Is Endometriosis Genetic? Hereditary Risk and DNA Factors

It takes an average of 7 to 9 years to get an endometriosis diagnosis (Agarwal et al., 2019). During that time, millions of women cycle through emergency rooms, dismissed symptoms, and trial-and-error treatments -- all while a condition with a strong genetic component goes unrecognized.

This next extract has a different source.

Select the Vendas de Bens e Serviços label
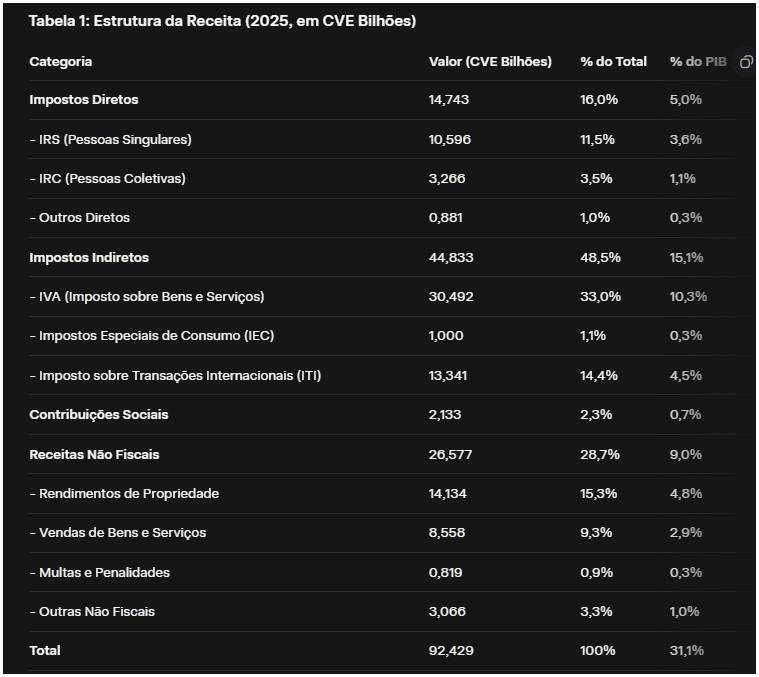Image resolution: width=759 pixels, height=677 pixels. (118, 533)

Yes, endometriosis has a significant genetic basis. Twin studies estimate that roughly 51% of the variation in endometriosis risk comes from genetic factors (Treloar et al., 1999). If your mother, sister, or daughter has endometriosis, your own risk is 7 to 10 times higher than someone without that family history (Simpson et al., 1981). That does not mean endometriosis is inevitable if it runs in your family, but it does mean your DNA plays a central role in whether you develop it -- and understanding that role could shorten the agonizing path to diagnosis.

What Is Endometriosis?

Endometriosis is a chronic condition where tissue similar to the uterine lining grows outside the uterus -- on the ovaries, fallopian tubes, bowel, bladder, and other pelvic structures. This displaced tissue responds to hormonal cycles just like the endometrium inside the uterus, leading to inflammation, scarring, and adhesions.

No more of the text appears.